К счастью, гвоздь сквозь салфетку просто не полез. Не хватило у мадам ни сил, ни решимости. Хватило только наглости вписать в историю болезни якобы проделанную операцию (я потом читал). Хотя, что ей ещё оставалось. Я успел уговорить её, чтобы отменила уколы: хоть высплюсь нормально, без вздрючки среди ночи.
Хорошо, что до всероссийских рождественско-новогодних каникул было целых 28 лет. Поэтому уже через каких-нибудь три дня всё устаканилось. Явился сменный врач. Велел не жалеть вату и мазь Вишневского. Всего-то! Через сутки шея перестала расти в ширину, а градусник уже не пугал красной меткой. Дело явно шло на поправку.

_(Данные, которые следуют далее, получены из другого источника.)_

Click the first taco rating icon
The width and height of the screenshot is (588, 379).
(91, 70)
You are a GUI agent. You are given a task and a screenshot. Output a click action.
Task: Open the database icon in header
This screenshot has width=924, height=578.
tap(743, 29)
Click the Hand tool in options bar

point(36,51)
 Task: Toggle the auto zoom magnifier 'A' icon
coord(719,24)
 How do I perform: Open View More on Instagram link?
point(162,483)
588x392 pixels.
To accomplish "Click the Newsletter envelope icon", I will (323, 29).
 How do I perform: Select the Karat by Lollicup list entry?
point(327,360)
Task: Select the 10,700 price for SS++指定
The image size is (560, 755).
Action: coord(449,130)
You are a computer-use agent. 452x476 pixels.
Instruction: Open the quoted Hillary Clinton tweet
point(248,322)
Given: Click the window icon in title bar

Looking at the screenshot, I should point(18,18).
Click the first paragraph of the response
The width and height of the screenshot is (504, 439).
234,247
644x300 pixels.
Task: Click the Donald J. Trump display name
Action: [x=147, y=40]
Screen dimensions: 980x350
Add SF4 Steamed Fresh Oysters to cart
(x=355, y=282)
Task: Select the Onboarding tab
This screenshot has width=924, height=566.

На всякий случай меня оставили поваляться ещё на неделю. Редкая возможность спокойно заняться, наконец, диссертацией. Попросил жену принести мои статьи, бумагу, клей и ножницы. Нехитрыми подручными средствами довольно быстро соорудил черновик будущего опуса. Материала хватило с избытком. Добавить пришлось разве что союзы: а, и, но, однако и т.п. Короче, в октябре уже защищался.
Говорить о врачах плохо — так же нелепо, как ругать евреев, москалей, кавказцев, хохлов и т.д. Медики, как и любые другие спецы, — это полный спектр профессионализма, от нулевого до высшего. Покопавшись в памяти, любой из нас найдёт тому свои примеры. Конечно, обидно, что лечение — лотерея. Утешает одно: к возрасту активного лечения мы об этом уже знаем и не строим иллюзий. Хуже бывало в детстве, когда врачам доверяли безоглядно.
Память несправедлива. Фамилию толкового парня, который в секунду определил диагноз и панацею в январе 1978-го, я не знал и забыл. А мадам Зуеву помню. Это она в 1949-м целый год прописывала мне свинцовые примочки от якобы ушиба. Ушиб на поверку оказался костным туберкулёзом. Исправлять ушибку этой Геростратихи от медицины пришлось как минимум троим истинным врачевателям. Об одном из них, профессоре Колпакове, я уже упоминал. Но ведь и его окружали не только профессионалы. Начать с того, что он ожидал совсем другого пациента. Меня привезли по ошибке, перепутав очерёдность. Но хирург решил не мучить меня из-за фальстарта и приступил к делу. Хотя даже наркоз приготовили совсем не тот. Всё кончилось удачно. Благодаря Мастеру.
Но разве Мастеров на всех и на все времена напасёшься? В общем, не стреляйте в пианиста: он играет, как умеет.